■ Given exercise 1:
In the proposal text below about extending Tag 10, rewrite the paragraph beginning "This LIP proposes replacing" as a short list that keeps its main facts.

- LIP: 1
- Layer: Core Encoding
- Title: Extend Tag 10 for Sub-Typed Data (IxData Field)
- Author: Allwin Ketnawang
- Created: 2025-04-27
- Superseded-By: 6
- Status: Replaced
Abstract
This LIP proposes replacing the original CTE v1.0 Tag 10 "Index Reference" field with a more versatile structure named the "Index and Extended Data Field" (or "IxData Field" for short). This new structure utilizes the previously reserved bits 1-0 of the header byte to introduce four sub-types, enabling the efficient encoding of: legacy 4-bit indices, standard variable-length integers (ULEB128/SLEB128), common fixed-size data types (integers, floats), and single-byte constants (including booleans). This enhances the expressiveness and efficiency of the CTE format.

■ Given exercise 2:
Retype the lines of the records below, starting with the line that contains "Given: Open Help with the question mark icon" and going on through the line that contains "I will pos(187,241).".

■ Given data:
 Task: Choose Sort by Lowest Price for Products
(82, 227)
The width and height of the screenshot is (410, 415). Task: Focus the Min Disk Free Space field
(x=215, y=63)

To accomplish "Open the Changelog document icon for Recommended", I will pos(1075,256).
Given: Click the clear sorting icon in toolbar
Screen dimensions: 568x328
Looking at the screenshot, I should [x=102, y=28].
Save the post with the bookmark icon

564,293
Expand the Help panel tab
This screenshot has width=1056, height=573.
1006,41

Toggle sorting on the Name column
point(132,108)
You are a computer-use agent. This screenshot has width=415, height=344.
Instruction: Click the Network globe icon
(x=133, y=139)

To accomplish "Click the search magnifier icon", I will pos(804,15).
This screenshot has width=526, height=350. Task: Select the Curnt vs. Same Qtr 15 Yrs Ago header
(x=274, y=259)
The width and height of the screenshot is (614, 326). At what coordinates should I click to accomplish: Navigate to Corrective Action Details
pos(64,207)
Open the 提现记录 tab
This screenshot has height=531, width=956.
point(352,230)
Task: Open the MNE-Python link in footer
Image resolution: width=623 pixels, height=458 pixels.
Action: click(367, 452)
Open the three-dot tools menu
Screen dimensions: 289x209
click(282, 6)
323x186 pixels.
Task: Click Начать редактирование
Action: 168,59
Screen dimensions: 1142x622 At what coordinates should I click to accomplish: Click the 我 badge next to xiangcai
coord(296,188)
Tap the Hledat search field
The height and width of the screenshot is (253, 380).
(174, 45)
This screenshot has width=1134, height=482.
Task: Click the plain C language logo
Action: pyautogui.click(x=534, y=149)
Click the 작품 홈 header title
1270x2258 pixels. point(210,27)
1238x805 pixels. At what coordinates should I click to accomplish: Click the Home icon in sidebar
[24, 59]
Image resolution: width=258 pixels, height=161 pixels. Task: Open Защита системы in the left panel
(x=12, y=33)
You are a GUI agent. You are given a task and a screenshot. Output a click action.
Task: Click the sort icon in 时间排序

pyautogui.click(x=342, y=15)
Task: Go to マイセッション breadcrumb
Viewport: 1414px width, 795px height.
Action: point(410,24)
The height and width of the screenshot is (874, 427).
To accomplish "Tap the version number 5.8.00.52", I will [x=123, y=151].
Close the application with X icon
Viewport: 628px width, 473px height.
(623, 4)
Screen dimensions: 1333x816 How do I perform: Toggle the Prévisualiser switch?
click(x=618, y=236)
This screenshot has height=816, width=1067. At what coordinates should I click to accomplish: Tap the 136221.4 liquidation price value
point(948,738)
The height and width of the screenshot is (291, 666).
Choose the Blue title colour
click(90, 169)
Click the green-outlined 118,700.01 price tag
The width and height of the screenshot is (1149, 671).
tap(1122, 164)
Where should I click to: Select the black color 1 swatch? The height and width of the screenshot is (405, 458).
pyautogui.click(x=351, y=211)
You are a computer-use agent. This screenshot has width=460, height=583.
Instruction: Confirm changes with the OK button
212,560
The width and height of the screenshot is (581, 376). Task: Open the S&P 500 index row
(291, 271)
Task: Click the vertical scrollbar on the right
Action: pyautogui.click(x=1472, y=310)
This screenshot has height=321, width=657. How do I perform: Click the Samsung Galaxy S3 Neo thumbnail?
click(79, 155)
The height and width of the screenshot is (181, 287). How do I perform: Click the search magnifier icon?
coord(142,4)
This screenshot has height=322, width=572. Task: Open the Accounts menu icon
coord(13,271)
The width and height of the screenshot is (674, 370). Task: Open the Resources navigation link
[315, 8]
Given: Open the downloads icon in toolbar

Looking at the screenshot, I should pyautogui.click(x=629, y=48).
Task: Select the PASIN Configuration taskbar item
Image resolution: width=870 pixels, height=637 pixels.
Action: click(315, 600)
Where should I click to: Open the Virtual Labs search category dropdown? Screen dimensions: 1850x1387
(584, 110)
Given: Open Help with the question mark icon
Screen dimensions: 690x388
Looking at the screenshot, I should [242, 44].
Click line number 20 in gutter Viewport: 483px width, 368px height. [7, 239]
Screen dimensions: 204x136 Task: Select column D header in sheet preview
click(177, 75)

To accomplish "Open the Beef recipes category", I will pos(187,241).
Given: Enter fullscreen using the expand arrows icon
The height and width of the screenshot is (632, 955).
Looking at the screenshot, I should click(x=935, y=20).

■ Written answer 1:
- Replaces the original CTE v1.0 Tag 10 "Index Reference" field with a more versatile structure, the "Index and Extended Data Field" ("IxData Field").
- Uses the previously reserved bits 1-0 of the header byte to introduce four sub-types.
- These sub-types efficiently encode:
  - legacy 4-bit indices
  - standard variable-length integers (ULEB128/SLEB128)
  - common fixed-size data types (integers, floats)
  - single-byte constants, including booleans
- Makes the CTE format more expressive and efficient.

■ Written answer 2:
Given: Open Help with the question mark icon
Screen dimensions: 690x388
Looking at the screenshot, I should [242, 44].
Click line number 20 in gutter Viewport: 483px width, 368px height. [7, 239]
Screen dimensions: 204x136 Task: Select column D header in sheet preview
click(177, 75)

To accomplish "Open the Beef recipes category", I will pos(187,241).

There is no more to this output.